Relawan MDMC Aceh Tengah menyeberang sungai menggunakan sling

ACEH TENGAH – Semangat kemanusiaan yang tinggi ditunjukkan oleh para relawan Muhammadiyah Disaster Management Center (MDMC) Aceh Tengah di tengah kondisi bencana yang melanda dataran tinggi Gayo. Akibat terputusnya akses jalan utama yang menghubungkan Kampung Berawang menuju Kampung Kekuyang, Kecamatan Ketol, sejak 26 Desember 2025 lalu, para relawan terpaksa menempuh jalur ekstrem demi menyalurkan bantuan. Alat penyeberangan berupa sling (tali gantung) menjadi satu-satunya tumpuan hidup untuk menyeberangi sungai dan menembus wilayah yang terisolir tersebut.
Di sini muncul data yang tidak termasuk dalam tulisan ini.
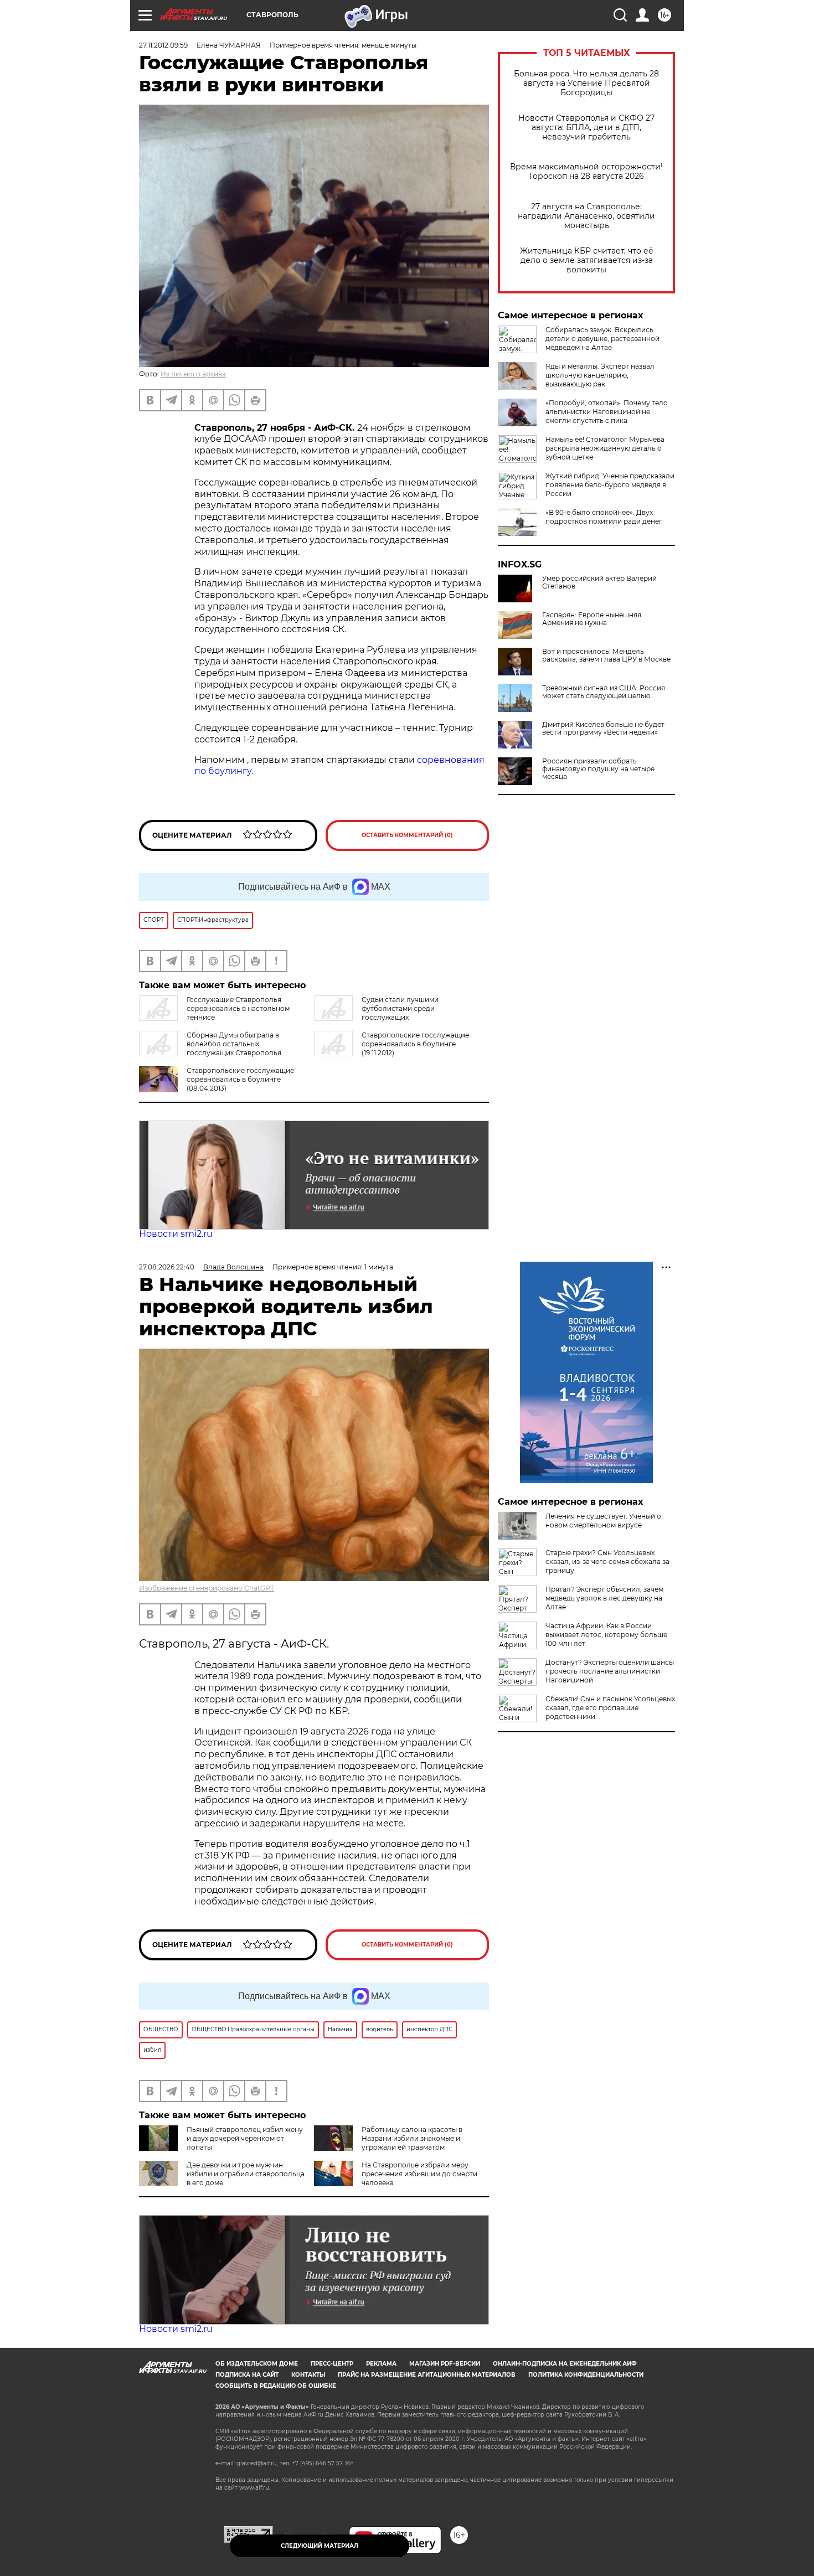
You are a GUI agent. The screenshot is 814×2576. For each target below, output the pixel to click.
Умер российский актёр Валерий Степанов (599, 582)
Tantangan di lapangan tidaklah ringan. Para relawan harus berhadapan dengan medan yang terjal dan kondisi tanah yang sangat licin akibat curah hujan yang masih tinggi di kawasan tersebut. Mulyadi Aramiko, salah satu relawan mahasiswa dari Universitas Mahakarya Muhammadiyah Aceh (UMMAH), menuturkan bahwa penggunaan sling ini merupakan rutinitas harian yang tak terelakkan. Bersama tim medis, mereka menggunakan sepeda motor hingga titik terputus, lalu melanjutkannya dengan menyeberang menggunakan sling. Risiko tinggi ini diambil demi satu tujuan: memberikan layanan kesehatan prima dan memastikan masyarakat di Kampung Kekuyang mendapatkan pertolongan yang mereka butuhkan.

Baca juga : MDMC Jawa Tengah Rampungkan Pembangunan Hunian Darurat di Tapanuli Selatan

Fokus utama pelayanan para relawan adalah penanganan kesehatan warga yang mulai menurun akibat kondisi pengungsian. Koordinator RS PKU Yogyakarta, Ziyaad, dalam laporannya menyebutkan bahwa selama sepuluh hari bertugas di Puskesmas Kekuyang, timnya telah melayani sekitar 90 warga. Mayoritas pasien adalah kelompok rentan seperti anak-anak dan orang tua. Penyakit yang paling banyak dikeluhkan meliputi gatal-gatal, batuk, dan demam. Ziyaad menjelaskan bahwa kerentanan ini dipicu oleh pola tidur yang tidak teratur serta asupan gizi yang kurang optimal selama warga bertahan di pos-pos pengungsian. Mulyadi pun menegaskan komitmen timnya untuk terus melayani hingga warga tidak lagi memiliki keluhan kesehatan yang berarti.

Misi kemanusiaan tahap ini resmi berakhir pada Kamis (15/1/2026). Terdapat dua tim medis utama yang menyelesaikan tugasnya, yakni tim RS PKU Yogyakarta yang berfokus di Kampung Kekuyang, dan tim kesehatan dari Universitas Muhammadiyah Malang (UMM) yang bertugas di Kecamatan Rusip, di mana masing-masing tim menerjunkan 15 personel relawan tangguh.

Menanggapi berakhirnya masa tugas para relawan medis ini, Ketua POSKORDA Pimpinan Daerah Muhammadiyah (PDM) Aceh Tengah, Yan Budianto, menyampaikan apresiasi yang mendalam. Ia mengungkapkan rasa terima kasih yang sebesar-besarnya atas pengorbanan waktu, tenaga, dan keselamatan yang telah diberikan oleh tim medis dari Yogyakarta dan Malang. Yan Budianto menutup dengan doa dan harapan agar segala kebaikan yang telah didedikasikan untuk membantu korban banjir dan tanah longsor di Takengon mendapatkan balasan terbaik dari Allah SWT.